_STORED DATA_:
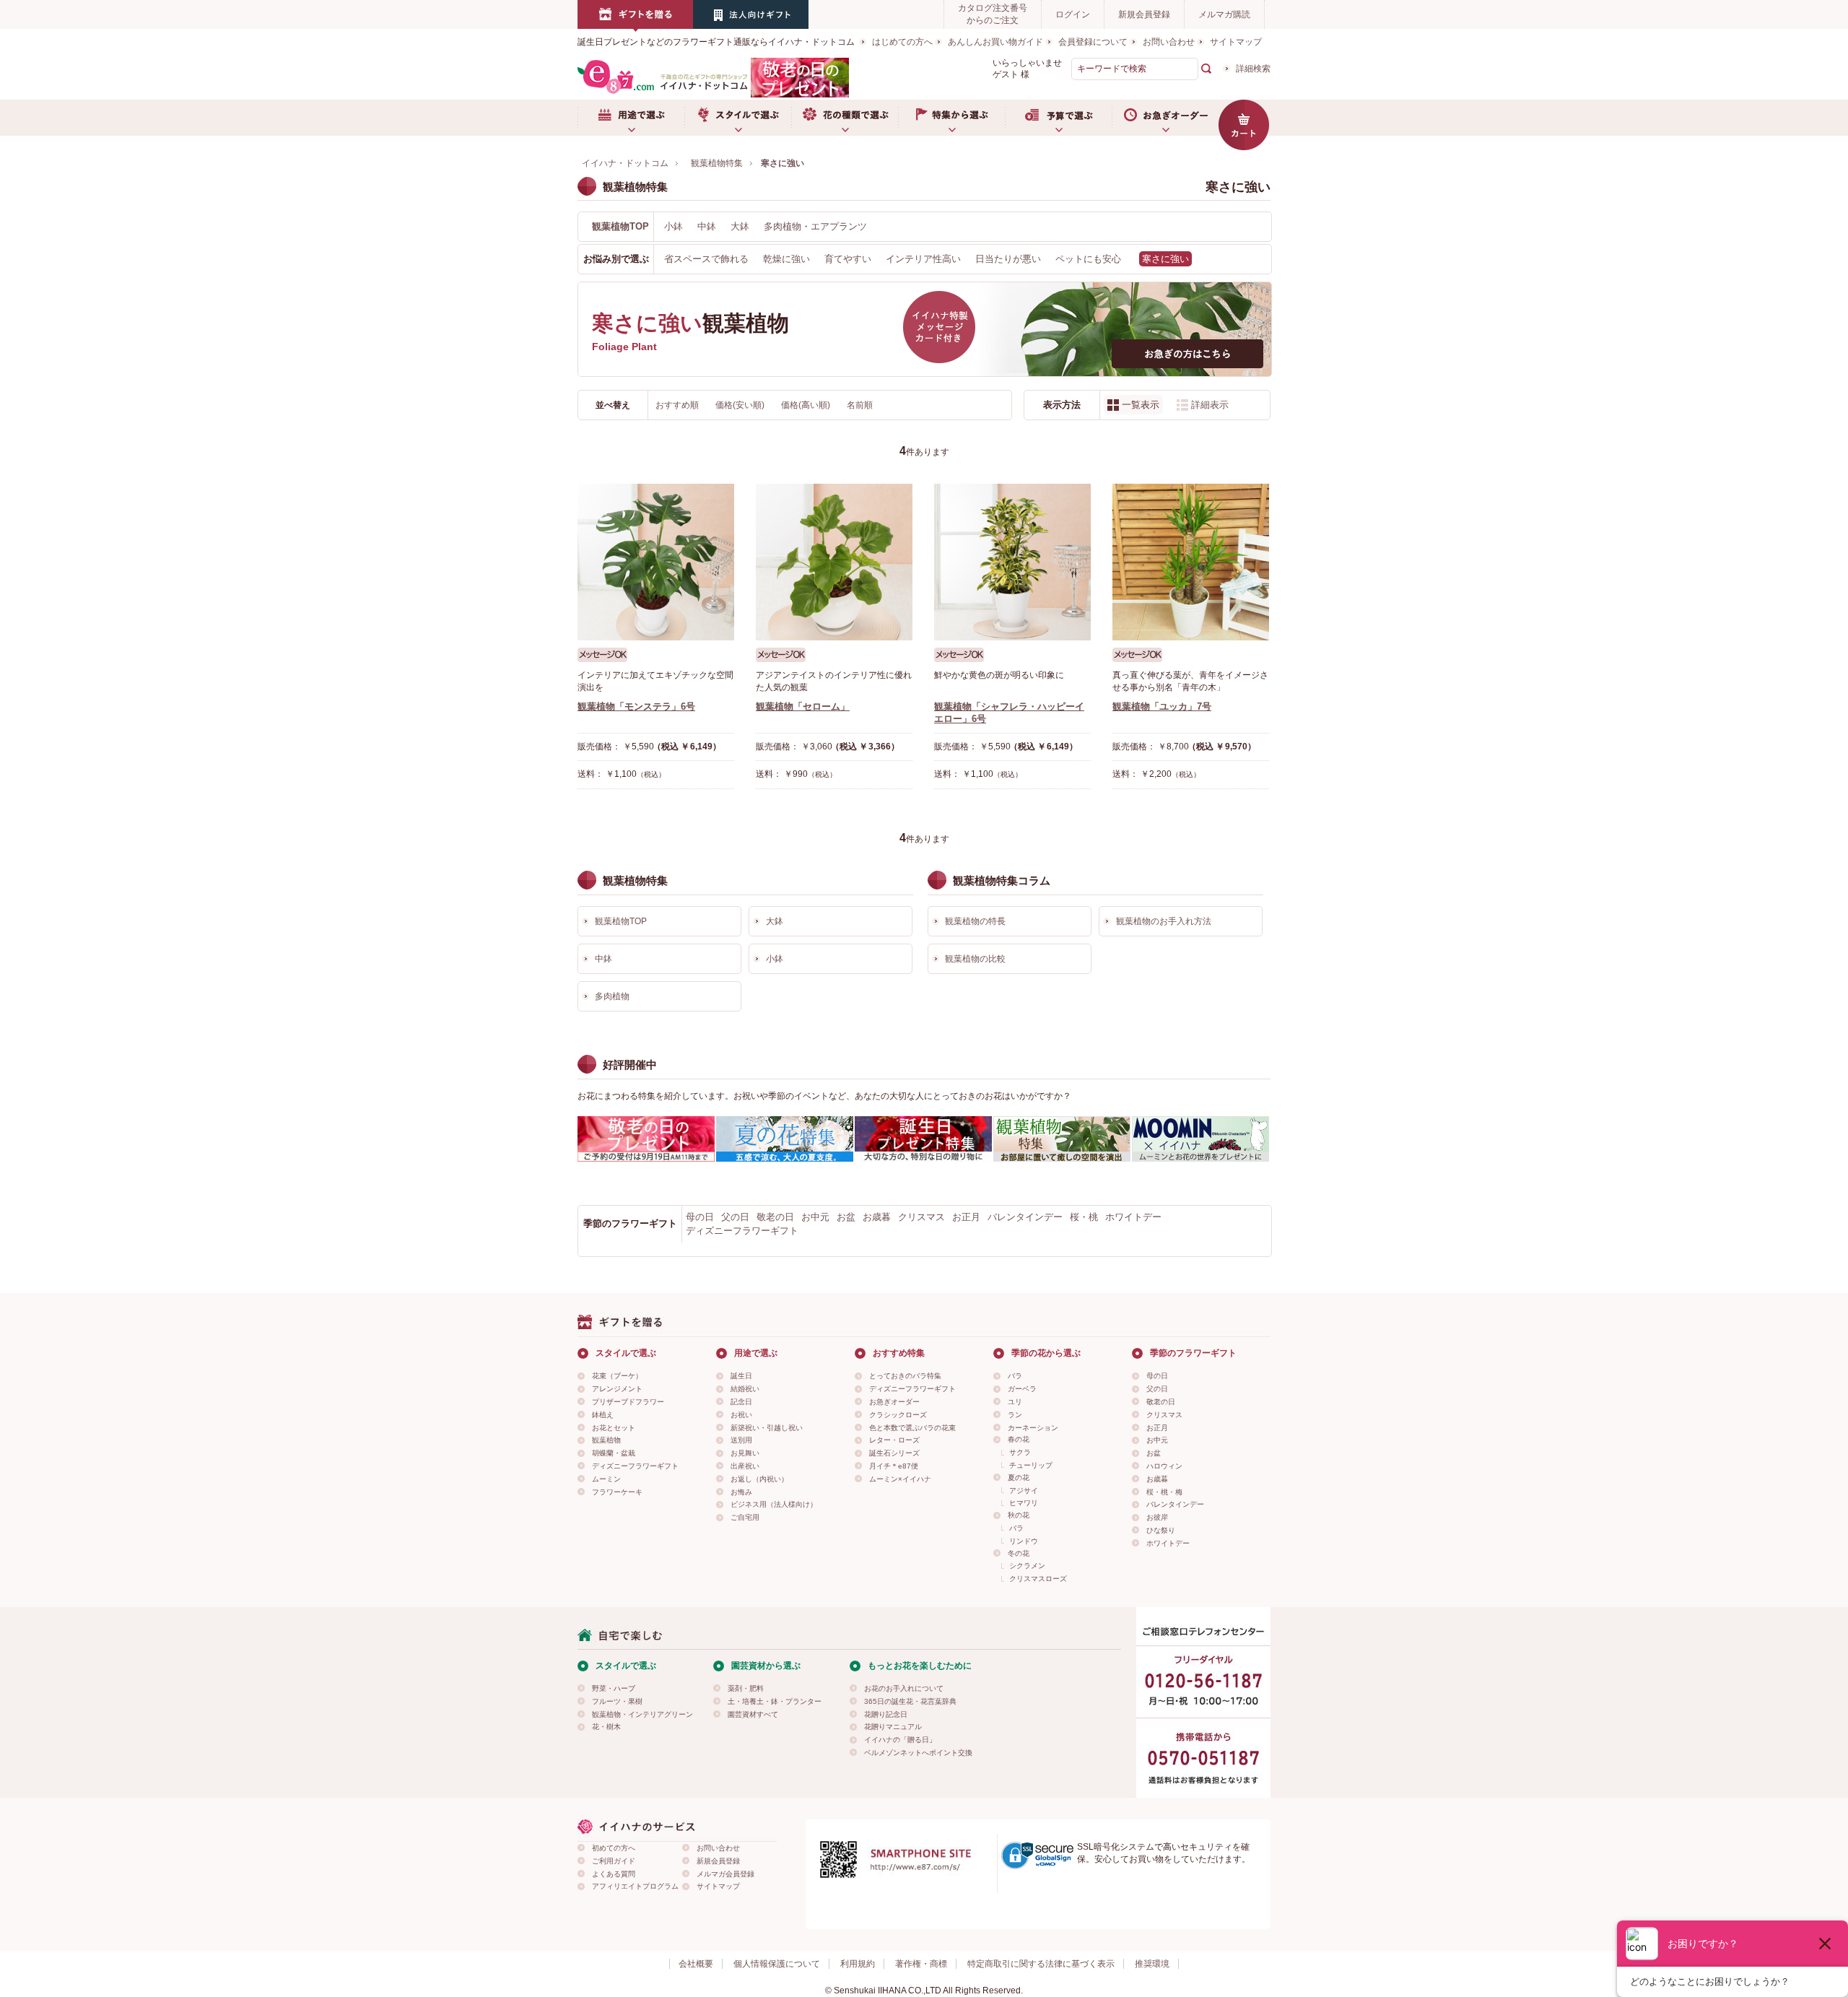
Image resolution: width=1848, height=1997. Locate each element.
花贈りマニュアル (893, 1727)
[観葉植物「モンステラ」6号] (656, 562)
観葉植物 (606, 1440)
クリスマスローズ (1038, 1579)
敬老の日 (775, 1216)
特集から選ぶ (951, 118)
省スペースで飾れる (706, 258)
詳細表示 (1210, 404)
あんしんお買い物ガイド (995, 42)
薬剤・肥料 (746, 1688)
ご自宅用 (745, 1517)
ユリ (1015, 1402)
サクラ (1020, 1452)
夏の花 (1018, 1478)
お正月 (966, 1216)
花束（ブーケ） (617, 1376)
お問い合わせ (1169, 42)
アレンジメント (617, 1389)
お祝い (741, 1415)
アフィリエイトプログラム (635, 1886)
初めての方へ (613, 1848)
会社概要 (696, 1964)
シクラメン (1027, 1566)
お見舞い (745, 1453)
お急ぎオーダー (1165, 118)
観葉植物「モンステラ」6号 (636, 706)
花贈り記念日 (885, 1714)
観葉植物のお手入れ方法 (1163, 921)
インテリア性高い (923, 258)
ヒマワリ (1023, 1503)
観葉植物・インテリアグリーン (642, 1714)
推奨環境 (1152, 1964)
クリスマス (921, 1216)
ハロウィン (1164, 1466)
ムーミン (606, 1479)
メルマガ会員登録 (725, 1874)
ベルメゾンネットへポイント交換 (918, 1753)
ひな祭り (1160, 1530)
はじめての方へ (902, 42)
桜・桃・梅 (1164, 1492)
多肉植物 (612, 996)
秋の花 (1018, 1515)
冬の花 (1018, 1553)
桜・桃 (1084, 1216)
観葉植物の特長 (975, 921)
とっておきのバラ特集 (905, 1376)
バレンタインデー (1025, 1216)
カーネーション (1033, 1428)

* * *

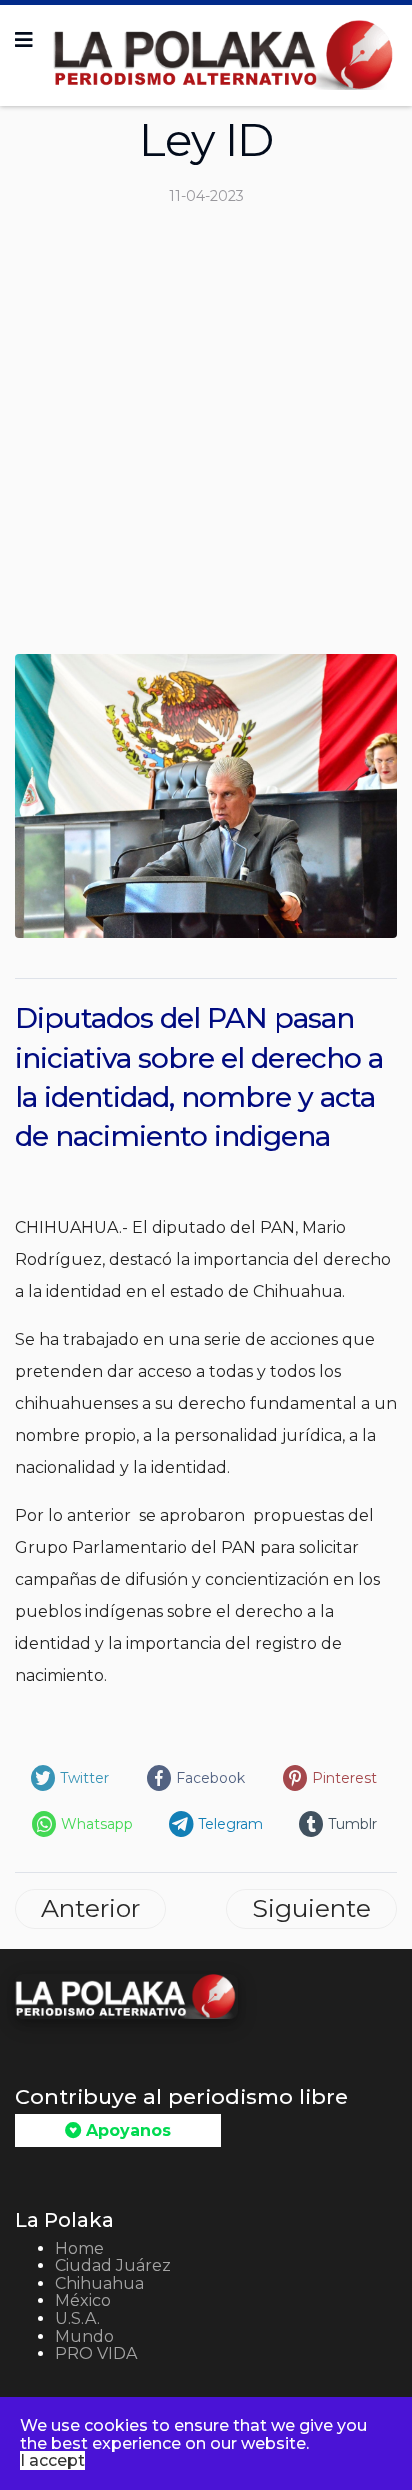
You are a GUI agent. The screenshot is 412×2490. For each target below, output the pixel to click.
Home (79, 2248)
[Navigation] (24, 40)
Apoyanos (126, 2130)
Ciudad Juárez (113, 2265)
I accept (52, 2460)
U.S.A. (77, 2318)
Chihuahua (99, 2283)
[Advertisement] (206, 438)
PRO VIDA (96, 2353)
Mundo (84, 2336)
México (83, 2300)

--

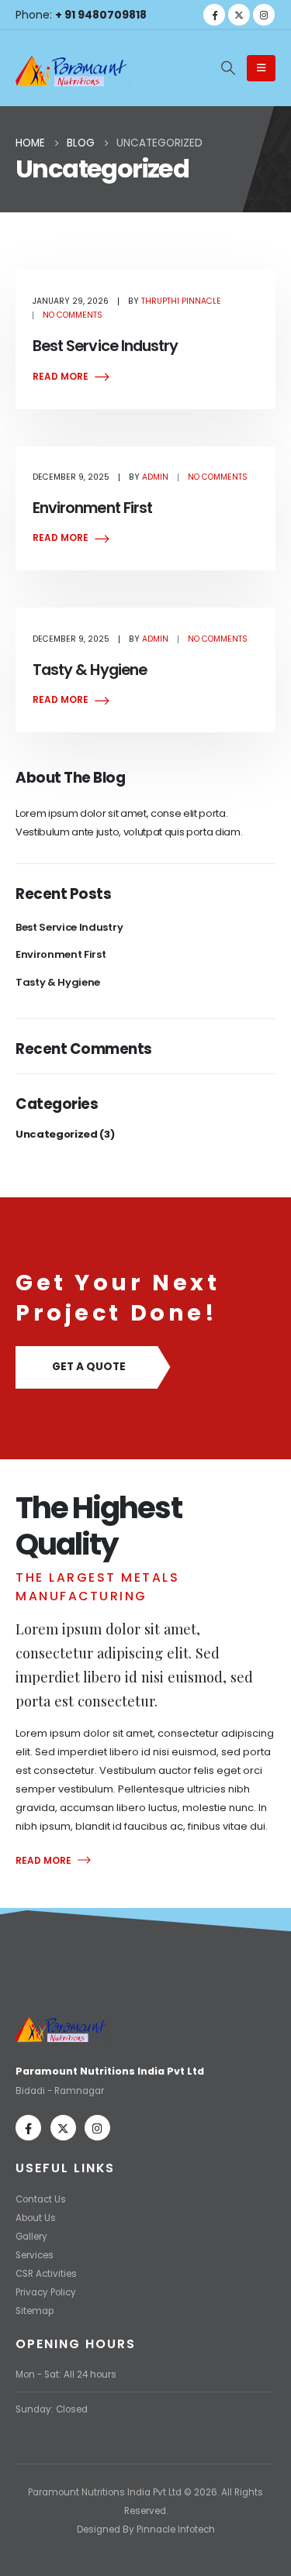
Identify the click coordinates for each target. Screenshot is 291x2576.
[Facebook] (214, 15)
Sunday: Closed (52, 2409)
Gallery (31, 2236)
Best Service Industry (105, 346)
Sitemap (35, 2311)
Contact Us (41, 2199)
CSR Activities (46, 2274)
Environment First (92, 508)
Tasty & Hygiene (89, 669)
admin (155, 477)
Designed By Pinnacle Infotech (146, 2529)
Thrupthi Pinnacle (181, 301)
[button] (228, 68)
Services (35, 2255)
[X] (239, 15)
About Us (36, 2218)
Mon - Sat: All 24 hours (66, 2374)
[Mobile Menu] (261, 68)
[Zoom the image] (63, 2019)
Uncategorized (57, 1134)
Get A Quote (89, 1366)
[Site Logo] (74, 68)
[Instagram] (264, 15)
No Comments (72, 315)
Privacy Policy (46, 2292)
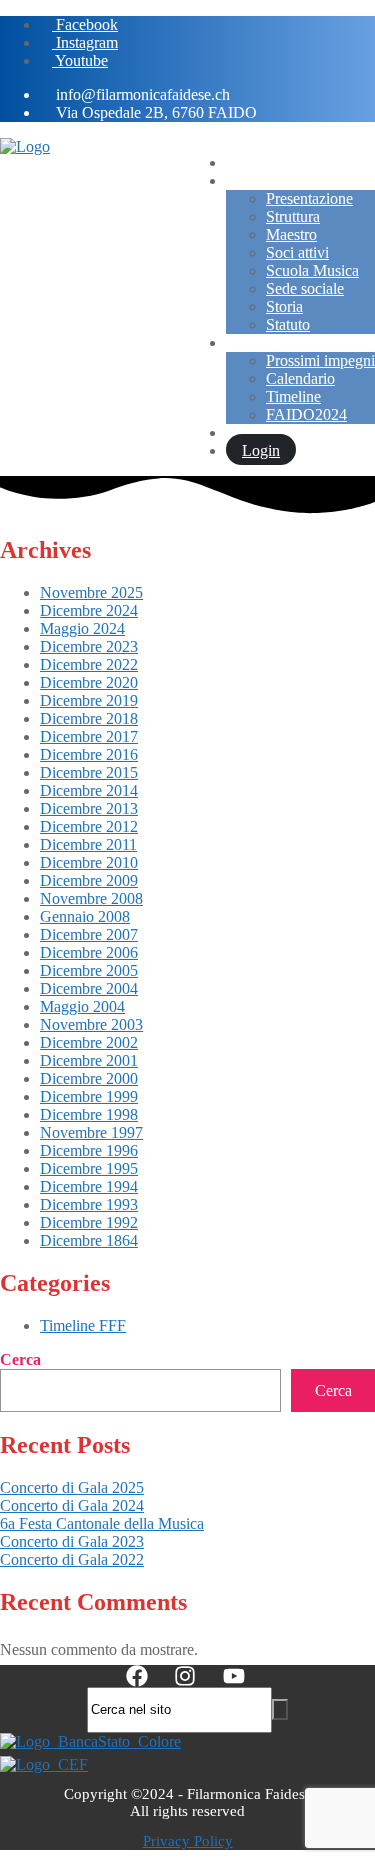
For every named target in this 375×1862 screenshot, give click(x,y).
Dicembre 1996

_INSTRUCTIONS FOR THE TASK_:
Taking the listing above line by line, say how many lines include the string "Pinnacle", and give only that number.

_ANSWER FOR THE TASK_:
2